■ Problem requirements: From the entries below, return exactly the lines beginning at the one that contains "Identify the click" and ending at the one that contains "[Abonnement Essentiel — Maintenance maintSys]", both of them included, and only those lines.

■ Data records:
/---
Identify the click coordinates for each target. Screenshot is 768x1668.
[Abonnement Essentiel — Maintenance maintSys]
\---
/---
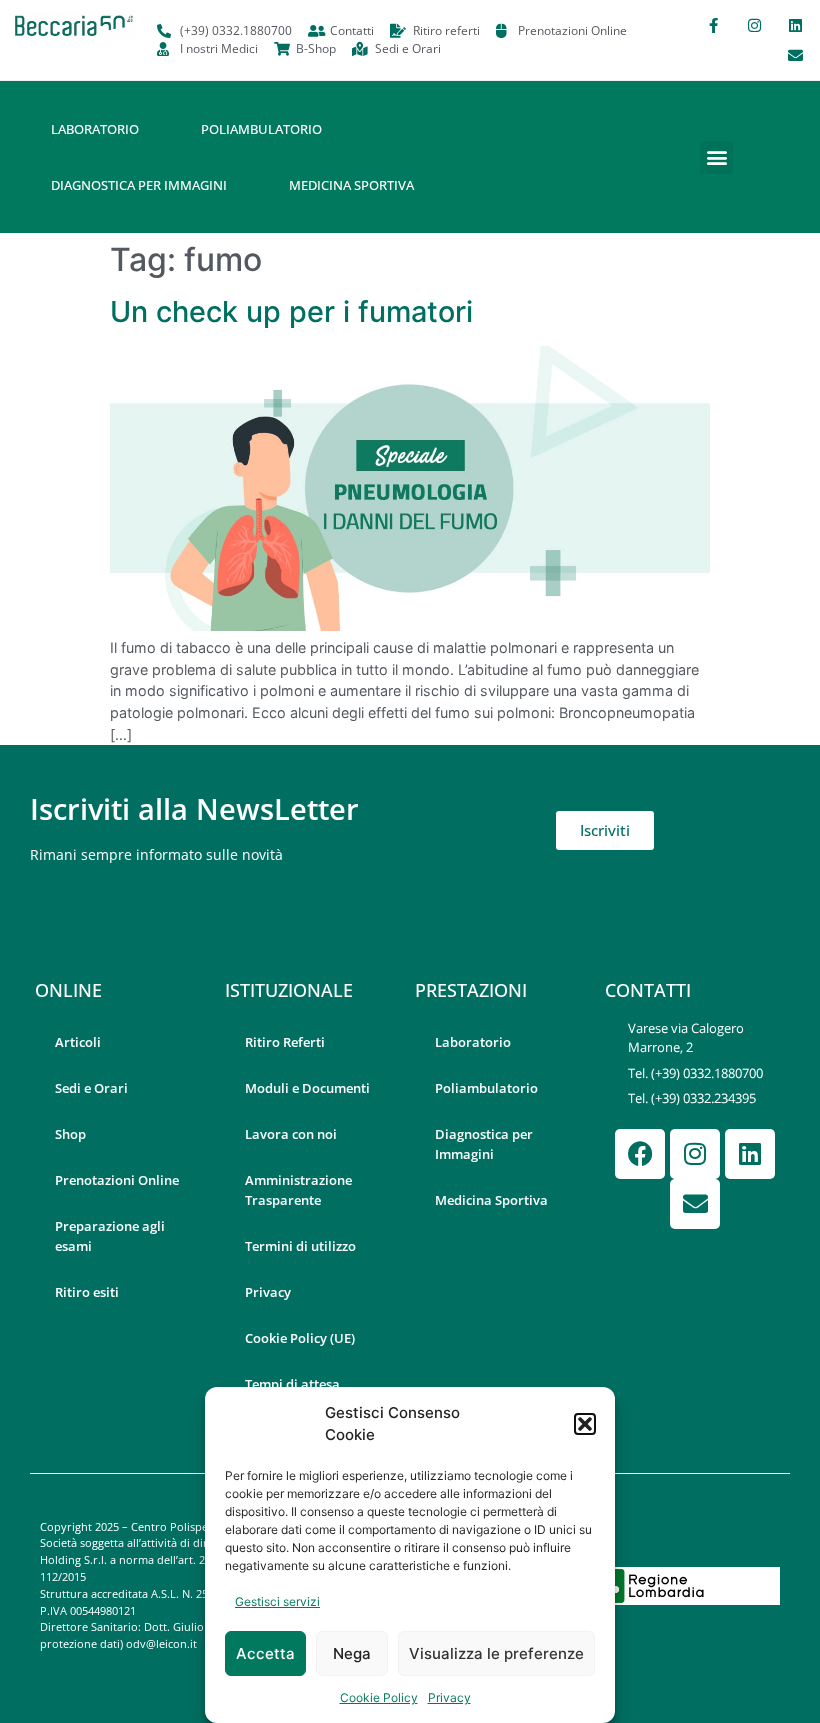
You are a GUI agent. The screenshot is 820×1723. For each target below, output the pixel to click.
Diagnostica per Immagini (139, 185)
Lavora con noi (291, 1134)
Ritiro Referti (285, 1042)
\---
■ Finished task:
Identify the click coordinates for each target. Screenshot is 768x1668.
[Abonnement Essentiel — Maintenance maintSys]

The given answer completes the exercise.